Exercise => Looking at the listing below, retype exactly the lines starting at the one containing "This screenshot has width=460, height=440." and ending at the one containing "Open the Janko", both included, and nothing else.

Input material =>
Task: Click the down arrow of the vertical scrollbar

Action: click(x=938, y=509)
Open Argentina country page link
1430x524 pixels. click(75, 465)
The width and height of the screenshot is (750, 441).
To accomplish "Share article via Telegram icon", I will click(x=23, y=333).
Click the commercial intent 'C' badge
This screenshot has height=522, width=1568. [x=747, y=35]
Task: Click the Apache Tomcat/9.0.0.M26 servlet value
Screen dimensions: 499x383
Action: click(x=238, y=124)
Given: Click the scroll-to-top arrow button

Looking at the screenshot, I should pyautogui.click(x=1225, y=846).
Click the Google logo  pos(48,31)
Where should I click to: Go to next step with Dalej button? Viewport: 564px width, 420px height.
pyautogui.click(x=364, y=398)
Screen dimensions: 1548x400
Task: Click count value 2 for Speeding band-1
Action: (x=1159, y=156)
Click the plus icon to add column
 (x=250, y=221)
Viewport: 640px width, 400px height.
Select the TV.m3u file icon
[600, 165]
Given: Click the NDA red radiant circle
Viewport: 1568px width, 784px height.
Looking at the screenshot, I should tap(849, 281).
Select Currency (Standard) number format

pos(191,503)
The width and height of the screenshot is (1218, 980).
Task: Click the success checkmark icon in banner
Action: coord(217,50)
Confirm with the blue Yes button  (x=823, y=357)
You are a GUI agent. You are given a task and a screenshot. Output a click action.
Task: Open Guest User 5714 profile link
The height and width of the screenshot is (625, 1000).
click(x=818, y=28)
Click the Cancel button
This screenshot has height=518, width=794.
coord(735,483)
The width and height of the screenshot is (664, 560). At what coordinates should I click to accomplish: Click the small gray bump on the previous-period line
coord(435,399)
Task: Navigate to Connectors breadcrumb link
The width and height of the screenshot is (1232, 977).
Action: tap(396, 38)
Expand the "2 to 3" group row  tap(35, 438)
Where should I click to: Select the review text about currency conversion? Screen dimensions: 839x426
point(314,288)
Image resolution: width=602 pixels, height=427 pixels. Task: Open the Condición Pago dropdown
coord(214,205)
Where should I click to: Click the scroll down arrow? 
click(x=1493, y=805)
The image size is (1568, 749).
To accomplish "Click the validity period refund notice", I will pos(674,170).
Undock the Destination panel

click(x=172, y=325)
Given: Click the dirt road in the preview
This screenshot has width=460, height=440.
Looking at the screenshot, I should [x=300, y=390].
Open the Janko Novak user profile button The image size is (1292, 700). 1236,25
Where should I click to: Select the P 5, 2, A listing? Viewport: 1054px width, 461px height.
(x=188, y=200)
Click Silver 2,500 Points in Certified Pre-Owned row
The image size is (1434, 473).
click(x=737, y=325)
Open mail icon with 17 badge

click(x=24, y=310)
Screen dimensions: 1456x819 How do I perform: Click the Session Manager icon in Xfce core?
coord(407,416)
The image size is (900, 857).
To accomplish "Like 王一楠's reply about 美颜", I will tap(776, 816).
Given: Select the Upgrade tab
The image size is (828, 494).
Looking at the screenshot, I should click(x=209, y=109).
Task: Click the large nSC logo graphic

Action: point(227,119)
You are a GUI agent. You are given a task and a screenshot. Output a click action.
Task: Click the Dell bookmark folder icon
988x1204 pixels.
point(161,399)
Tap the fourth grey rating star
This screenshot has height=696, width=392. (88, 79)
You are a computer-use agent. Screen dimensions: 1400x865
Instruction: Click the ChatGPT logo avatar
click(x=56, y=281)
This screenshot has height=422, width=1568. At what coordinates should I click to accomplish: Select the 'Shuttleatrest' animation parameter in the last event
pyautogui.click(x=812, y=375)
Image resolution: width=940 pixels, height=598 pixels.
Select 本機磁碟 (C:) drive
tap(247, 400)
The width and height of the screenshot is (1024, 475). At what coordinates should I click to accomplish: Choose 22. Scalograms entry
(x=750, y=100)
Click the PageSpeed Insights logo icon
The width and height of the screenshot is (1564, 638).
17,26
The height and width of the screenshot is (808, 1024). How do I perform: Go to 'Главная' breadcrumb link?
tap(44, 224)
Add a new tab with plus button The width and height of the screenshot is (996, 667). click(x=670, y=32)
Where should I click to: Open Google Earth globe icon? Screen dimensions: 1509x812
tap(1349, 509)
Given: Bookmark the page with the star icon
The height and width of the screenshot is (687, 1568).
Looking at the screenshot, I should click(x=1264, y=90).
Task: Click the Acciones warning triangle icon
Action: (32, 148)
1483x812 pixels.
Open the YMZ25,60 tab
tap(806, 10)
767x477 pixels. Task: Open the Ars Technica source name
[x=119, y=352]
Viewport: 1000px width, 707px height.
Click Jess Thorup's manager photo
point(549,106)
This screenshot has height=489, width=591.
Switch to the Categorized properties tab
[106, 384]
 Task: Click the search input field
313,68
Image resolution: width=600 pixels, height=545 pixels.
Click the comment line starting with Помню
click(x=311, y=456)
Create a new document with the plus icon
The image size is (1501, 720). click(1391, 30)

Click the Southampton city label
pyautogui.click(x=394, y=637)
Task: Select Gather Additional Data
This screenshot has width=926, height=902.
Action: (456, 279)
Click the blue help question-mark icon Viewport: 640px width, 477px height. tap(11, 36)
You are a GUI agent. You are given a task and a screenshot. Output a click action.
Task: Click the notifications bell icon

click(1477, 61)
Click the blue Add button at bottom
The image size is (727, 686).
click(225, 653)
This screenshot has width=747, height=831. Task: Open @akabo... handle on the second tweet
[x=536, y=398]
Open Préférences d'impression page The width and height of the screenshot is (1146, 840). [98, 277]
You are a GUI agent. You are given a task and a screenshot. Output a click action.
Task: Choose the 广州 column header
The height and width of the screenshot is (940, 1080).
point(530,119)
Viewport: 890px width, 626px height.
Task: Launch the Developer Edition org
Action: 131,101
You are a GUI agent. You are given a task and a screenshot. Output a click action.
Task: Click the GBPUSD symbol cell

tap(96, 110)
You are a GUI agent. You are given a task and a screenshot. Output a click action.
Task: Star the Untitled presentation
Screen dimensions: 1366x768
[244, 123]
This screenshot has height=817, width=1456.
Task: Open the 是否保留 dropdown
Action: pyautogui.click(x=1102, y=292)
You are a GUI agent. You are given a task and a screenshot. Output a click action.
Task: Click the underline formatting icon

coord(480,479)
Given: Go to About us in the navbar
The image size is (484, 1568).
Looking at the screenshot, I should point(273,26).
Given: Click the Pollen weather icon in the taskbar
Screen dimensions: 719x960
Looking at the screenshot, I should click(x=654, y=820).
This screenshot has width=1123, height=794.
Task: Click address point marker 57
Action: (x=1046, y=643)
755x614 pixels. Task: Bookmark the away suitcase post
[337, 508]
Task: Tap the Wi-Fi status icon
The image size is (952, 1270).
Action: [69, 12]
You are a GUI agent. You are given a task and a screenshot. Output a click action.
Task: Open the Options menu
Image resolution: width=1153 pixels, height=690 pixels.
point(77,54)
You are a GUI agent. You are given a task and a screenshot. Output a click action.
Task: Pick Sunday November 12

Written response =>
This screenshot has width=460, height=440.
Looking at the screenshot, I should [x=300, y=390].
Open the Janko Novak user profile button The image size is (1292, 700). 1236,25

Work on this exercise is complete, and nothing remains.